Demands a secure, privacy-conscious integration between retrieval services and DLP platforms, as well as a shared classification vocabulary so that DLP findings can be mapped back to corpus labels and filter policies in Pillar B.
Prompt injection and anomaly detection feedback
AI security and monitoring tools analyze prompts, intermediate queries, and retrieval responses for signs of prompt injection or abnormal behavior, then send structured findings back to retrieval owners to adjust allowed query operators, filter composition, or corpus boundaries.
Relies on capturing sufficient context for detection engines without exposing sensitive data in logs; requires agreed-upon finding schemas, such as standardized fields for attack category, affected corpus, and suggested mitigations.
Retrieval index and corpus tuning from operations data
Operations teams periodically review retrieval telemetry and DLP trends to recommend changes to corpus partitioning, index design, and default filters that reduce exposure while preserving utility.

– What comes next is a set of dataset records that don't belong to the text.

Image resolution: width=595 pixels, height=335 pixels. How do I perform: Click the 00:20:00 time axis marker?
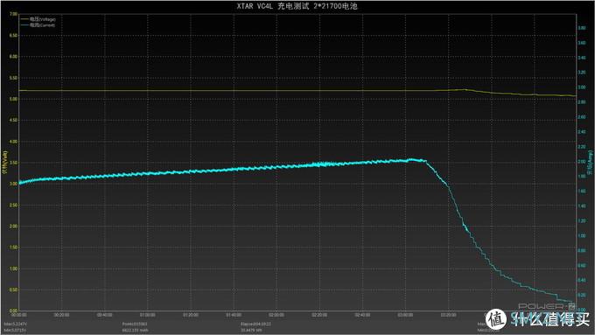61,315
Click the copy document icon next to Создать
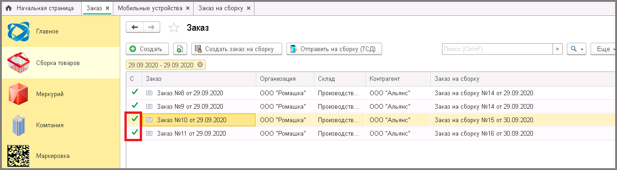Image resolution: width=617 pixels, height=170 pixels. click(x=180, y=49)
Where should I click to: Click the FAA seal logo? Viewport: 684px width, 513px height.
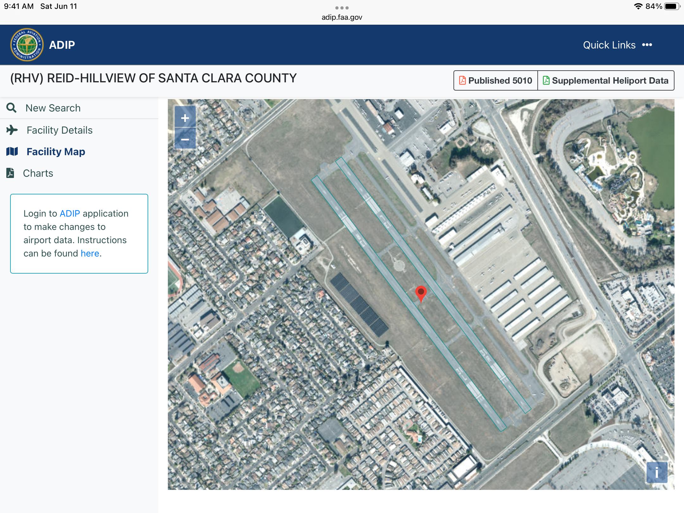pos(27,45)

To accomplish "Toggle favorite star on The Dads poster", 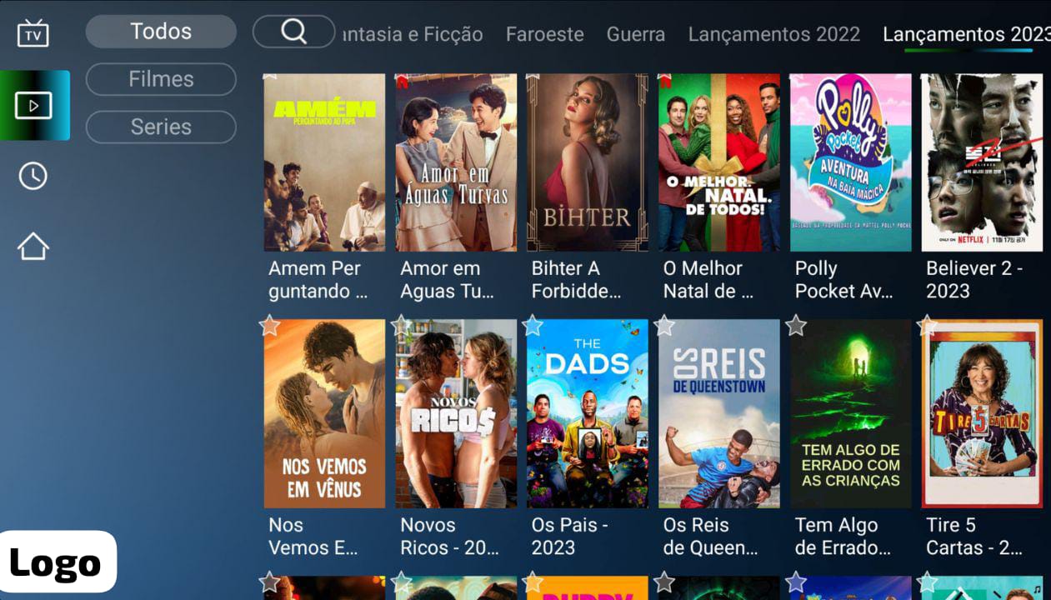I will point(533,325).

Works best when retrieval configuration is managed as code or declarative configuration so that recommendations can be implemented and versioned systematically; requires traceability from findings to specific corpus and configuration objects.
Real-time throttling and circuit breakers
Operations systems enforce thresholds on retrieval frequency, result volume, or cross-corpus aggregation patterns, automatically throttling or blocking retrieval when usage exceeds expected baselines.
Requires low-latency signals from retrieval to operations tooling and a way for throttling decisions to be communicated back to retrieval gateways; shared notions of tenants, users, and risk tiers are needed to avoid unintended broad outages.
Participating Vendors
Linked Evidence
No public evidence links have been attached directly to this interface yet.
Assertions
Snowflake query and security telemetry can be monitored in Datadog via the Snowflake–Datadog integration
Datadog’s Snowflake integration collects logs from Snowflake query history, security, and event tables and ingests Snowflake usage metrics, allowing enterprises to observe Snowflake query and security telemetry from Pillar B within Datadog’s Pillar D dashboards and alerting flows through a vendor-supported custom integration.
Weaviate vector database telemetry can be monitored in Datadog via a Datadog integration and Agent-based scraping
Weaviate exposes metrics and logs that can be collected by the Datadog Agent and surfaced through the Datadog Weaviate integration, letting organizations monitor Weaviate retrieval and write performance as Pillar B telemetry inside Datadog’s Pillar D monitoring and alerting environment via a vendor-supported custom integration pattern.
Pinecone vector database telemetry can be monitored in Datadog via a vendor integration
Pinecone offers a Datadog integration that sends metrics describing index health, throughput, and usage into Datadog dashboards, allowing organizations to monitor Pinecone vector retrieval performance as Pillar B telemetry within Datadog’s Pillar D observability and alerting workflows through a vendor-maintained custom integration.
Snowflake security and retrieval data can be monitored in Splunk Enterprise Security via federated queries
Snowflake and Splunk support federated search patterns in which Splunk queries Snowflake data for incident response and SecOps use cases, allowing Snowflake-hosted security and retrieval telemetry from Pillar B to be analyzed inside Splunk Enterprise Security as a Pillar D SIEM without duplicating all data into Splunk indexes.